- [GIVEN ENTRIES]

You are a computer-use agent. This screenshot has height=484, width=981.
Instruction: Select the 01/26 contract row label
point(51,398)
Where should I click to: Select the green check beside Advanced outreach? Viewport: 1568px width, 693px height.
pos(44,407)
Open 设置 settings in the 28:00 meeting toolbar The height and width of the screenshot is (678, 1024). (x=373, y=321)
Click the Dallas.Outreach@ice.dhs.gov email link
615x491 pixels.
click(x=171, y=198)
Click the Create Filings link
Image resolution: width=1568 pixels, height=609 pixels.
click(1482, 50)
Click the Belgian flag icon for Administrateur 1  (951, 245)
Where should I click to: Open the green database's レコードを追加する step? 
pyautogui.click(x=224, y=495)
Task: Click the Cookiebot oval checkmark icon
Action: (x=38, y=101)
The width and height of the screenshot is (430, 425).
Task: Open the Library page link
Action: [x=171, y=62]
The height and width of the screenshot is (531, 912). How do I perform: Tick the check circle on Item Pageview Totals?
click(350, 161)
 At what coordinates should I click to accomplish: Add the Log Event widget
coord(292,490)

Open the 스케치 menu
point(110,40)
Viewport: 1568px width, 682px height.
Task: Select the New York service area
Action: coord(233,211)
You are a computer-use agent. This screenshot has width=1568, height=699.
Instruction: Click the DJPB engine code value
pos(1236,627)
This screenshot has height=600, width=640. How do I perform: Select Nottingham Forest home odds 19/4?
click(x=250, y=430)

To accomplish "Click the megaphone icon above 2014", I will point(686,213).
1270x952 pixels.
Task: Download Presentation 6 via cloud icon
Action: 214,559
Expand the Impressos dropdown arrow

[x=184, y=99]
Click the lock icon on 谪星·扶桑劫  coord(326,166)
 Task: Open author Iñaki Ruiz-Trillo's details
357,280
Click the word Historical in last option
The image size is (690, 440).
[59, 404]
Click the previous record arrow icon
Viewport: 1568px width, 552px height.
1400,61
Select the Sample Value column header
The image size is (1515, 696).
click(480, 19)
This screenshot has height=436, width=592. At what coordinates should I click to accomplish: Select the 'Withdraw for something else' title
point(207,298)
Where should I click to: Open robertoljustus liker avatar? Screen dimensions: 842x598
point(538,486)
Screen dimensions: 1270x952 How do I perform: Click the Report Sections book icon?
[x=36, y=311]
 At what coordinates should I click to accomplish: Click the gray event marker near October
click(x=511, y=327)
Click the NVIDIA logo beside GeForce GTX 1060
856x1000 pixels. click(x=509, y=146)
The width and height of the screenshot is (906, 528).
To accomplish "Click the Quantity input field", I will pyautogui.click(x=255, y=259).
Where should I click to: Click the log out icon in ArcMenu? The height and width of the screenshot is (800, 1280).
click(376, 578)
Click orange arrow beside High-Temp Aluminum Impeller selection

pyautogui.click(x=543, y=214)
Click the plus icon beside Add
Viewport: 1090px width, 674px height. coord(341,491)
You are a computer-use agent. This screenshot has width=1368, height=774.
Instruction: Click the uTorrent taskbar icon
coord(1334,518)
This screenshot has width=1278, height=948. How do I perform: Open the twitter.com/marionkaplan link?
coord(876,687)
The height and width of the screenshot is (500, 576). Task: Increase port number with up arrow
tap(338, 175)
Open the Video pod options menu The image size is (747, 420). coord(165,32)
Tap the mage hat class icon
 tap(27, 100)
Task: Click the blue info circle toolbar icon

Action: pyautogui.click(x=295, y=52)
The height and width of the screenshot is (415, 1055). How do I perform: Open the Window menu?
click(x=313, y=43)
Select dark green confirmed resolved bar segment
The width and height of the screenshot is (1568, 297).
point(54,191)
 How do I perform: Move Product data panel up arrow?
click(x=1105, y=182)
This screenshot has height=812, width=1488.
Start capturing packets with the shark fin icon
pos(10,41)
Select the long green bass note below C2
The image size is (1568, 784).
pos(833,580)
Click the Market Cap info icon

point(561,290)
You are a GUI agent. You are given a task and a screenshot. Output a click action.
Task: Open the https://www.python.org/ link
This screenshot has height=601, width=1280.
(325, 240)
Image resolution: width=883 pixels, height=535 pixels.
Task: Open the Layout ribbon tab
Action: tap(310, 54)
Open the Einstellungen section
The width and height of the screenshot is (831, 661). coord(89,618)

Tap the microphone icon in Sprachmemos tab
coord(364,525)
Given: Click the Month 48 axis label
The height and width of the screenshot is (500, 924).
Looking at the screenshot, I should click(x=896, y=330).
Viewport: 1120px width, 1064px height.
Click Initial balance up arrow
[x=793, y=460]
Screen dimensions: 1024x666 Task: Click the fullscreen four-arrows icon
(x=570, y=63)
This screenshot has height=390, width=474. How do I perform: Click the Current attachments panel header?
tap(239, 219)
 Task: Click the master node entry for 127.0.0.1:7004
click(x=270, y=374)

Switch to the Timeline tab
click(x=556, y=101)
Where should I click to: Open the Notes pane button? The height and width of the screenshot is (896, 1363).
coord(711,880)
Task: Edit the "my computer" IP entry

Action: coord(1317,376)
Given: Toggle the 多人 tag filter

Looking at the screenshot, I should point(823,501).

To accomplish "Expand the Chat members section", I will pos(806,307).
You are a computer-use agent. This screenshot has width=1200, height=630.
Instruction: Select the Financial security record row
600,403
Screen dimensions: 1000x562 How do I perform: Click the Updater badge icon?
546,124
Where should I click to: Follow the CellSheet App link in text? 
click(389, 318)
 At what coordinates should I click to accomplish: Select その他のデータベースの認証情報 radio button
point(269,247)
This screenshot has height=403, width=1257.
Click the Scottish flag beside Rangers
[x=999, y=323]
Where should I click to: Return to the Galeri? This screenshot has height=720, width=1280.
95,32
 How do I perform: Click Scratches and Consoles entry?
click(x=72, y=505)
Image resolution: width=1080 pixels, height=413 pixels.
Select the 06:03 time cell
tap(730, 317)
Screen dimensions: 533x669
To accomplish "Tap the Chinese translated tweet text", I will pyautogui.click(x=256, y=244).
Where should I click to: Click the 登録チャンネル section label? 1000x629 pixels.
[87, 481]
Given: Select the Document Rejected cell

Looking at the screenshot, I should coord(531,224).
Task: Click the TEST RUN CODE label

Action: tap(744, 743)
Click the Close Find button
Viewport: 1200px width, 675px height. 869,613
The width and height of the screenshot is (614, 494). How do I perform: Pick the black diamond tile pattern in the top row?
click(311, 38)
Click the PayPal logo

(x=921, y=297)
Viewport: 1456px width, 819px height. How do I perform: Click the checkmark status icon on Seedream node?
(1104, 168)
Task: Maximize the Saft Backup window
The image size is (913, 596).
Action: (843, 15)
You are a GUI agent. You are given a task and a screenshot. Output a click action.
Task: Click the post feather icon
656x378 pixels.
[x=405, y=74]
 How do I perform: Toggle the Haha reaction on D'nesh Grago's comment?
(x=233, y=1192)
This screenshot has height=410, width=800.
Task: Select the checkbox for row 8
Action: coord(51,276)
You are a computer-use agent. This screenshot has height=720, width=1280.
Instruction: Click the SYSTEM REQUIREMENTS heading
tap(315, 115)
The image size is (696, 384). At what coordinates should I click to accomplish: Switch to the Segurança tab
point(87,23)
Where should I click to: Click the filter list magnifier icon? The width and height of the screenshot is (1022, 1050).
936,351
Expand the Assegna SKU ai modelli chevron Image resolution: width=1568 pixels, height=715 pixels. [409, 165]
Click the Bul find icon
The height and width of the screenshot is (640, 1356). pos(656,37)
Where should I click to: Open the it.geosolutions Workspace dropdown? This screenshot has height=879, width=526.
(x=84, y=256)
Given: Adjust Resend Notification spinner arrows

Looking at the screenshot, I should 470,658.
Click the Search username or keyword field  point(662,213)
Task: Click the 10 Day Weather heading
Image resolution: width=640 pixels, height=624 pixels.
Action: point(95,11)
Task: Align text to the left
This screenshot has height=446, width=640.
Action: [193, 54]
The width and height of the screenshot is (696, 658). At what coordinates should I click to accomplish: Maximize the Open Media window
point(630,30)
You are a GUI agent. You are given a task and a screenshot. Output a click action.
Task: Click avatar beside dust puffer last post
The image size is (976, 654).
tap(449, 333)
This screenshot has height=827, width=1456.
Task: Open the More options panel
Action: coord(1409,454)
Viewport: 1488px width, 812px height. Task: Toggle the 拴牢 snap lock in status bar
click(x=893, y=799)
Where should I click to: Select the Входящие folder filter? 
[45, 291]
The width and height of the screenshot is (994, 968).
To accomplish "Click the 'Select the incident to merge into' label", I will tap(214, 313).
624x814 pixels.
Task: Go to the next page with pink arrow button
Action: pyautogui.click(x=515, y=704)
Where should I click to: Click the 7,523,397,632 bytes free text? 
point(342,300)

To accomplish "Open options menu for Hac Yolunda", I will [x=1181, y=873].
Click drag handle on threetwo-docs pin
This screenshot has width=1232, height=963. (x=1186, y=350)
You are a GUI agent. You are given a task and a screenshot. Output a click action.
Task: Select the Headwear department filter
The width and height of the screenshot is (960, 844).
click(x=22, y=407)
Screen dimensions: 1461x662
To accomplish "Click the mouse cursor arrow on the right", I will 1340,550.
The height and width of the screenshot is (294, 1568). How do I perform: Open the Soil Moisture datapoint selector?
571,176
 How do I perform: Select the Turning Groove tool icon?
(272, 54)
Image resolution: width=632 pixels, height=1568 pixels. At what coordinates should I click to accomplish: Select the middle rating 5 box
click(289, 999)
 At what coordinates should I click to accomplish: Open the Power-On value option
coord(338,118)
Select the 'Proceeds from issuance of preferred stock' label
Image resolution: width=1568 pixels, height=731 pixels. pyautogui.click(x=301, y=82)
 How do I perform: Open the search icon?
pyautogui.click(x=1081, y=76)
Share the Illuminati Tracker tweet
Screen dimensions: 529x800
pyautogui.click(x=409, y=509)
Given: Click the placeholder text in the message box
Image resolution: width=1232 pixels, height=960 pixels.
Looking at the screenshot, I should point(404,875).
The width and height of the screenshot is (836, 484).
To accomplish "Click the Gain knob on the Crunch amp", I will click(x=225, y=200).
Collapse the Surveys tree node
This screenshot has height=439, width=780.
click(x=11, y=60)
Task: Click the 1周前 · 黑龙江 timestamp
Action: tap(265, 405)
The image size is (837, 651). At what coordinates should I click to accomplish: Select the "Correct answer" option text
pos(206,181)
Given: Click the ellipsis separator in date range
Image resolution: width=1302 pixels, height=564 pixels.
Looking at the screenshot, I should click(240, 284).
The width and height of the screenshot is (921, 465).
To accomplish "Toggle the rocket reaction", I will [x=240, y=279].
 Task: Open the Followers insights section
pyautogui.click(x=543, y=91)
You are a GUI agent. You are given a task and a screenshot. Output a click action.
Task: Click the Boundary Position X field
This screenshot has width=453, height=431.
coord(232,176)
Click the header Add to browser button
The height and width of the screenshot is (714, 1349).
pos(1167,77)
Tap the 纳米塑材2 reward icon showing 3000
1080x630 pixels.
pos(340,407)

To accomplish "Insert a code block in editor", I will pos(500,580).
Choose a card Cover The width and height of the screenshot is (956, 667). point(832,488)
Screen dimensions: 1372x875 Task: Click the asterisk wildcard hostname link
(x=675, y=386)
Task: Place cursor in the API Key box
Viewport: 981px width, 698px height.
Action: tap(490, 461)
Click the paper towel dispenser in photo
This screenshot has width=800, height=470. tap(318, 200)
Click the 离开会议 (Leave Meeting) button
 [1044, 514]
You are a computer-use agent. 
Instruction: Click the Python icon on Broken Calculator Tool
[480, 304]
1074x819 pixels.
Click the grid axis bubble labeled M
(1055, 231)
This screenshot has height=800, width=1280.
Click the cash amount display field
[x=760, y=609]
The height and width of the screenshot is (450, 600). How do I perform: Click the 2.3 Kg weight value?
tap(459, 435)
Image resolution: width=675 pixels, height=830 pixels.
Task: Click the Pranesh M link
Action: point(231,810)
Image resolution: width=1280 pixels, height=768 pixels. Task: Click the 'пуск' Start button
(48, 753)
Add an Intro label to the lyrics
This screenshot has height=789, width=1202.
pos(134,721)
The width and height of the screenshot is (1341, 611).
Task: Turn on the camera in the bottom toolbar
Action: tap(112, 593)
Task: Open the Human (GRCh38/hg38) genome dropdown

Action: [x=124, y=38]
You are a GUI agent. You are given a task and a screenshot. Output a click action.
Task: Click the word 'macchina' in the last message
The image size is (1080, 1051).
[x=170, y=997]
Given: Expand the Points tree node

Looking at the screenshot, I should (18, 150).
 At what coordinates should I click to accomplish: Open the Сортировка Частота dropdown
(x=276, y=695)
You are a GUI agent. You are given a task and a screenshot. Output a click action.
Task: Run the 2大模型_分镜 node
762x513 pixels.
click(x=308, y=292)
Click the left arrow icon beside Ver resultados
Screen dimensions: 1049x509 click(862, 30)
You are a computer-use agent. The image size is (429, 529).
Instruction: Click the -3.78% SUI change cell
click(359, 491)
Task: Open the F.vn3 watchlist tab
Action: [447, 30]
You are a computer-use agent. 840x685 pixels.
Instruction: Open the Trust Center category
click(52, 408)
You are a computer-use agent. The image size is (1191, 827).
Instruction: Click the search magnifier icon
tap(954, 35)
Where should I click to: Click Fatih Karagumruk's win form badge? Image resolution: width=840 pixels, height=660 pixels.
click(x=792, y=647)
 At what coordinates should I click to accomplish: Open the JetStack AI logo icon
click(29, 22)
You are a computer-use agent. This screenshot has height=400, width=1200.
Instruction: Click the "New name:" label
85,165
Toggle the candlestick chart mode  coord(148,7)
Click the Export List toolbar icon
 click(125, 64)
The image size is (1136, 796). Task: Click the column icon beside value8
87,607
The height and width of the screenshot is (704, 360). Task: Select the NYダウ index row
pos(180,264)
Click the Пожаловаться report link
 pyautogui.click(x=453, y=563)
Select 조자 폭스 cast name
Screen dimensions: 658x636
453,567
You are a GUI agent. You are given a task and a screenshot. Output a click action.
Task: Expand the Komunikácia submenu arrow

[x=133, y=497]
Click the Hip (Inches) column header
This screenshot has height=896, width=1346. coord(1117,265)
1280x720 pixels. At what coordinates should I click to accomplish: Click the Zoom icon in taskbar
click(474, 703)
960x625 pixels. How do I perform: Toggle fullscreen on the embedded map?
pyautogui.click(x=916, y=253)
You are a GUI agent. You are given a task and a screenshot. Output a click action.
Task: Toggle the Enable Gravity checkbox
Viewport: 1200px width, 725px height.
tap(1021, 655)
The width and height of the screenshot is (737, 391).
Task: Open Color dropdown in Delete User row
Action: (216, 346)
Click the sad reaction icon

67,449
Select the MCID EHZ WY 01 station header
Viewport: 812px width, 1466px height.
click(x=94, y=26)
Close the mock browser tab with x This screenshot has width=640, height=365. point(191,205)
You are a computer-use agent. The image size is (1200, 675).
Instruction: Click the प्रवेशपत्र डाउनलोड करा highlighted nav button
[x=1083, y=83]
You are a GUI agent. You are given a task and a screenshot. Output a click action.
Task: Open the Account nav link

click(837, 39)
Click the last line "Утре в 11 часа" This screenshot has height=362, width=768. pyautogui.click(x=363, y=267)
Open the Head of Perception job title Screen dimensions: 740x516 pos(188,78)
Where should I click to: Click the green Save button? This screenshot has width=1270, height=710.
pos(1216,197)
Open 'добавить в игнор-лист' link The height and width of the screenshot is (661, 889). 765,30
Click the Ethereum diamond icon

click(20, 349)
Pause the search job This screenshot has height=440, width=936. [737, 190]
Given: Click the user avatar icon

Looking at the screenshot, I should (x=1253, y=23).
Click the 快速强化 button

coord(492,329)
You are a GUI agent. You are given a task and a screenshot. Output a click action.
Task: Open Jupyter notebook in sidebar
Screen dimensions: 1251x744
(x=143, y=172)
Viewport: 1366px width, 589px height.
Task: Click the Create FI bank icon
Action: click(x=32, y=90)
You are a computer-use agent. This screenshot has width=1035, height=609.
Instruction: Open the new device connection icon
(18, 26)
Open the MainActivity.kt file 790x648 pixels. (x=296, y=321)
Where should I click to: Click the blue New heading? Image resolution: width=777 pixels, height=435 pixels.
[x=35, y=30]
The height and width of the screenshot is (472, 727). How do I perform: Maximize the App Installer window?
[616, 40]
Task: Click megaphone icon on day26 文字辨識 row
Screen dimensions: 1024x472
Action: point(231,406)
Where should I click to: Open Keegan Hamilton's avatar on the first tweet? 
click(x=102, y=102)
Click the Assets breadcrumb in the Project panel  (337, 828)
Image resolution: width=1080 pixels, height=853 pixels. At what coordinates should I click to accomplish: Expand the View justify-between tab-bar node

- [PROBLEM TO WORK ON] Retype the first line of the entries and every line after it, please, through the line that contains "Click the Belgian". Add nothing.

- [WRITTEN RESPONSE]
You are a computer-use agent. This screenshot has height=484, width=981.
Instruction: Select the 01/26 contract row label
point(51,398)
Where should I click to: Select the green check beside Advanced outreach? Viewport: 1568px width, 693px height.
pos(44,407)
Open 设置 settings in the 28:00 meeting toolbar The height and width of the screenshot is (678, 1024). (x=373, y=321)
Click the Dallas.Outreach@ice.dhs.gov email link
615x491 pixels.
click(x=171, y=198)
Click the Create Filings link
Image resolution: width=1568 pixels, height=609 pixels.
click(1482, 50)
Click the Belgian flag icon for Administrateur 1  (951, 245)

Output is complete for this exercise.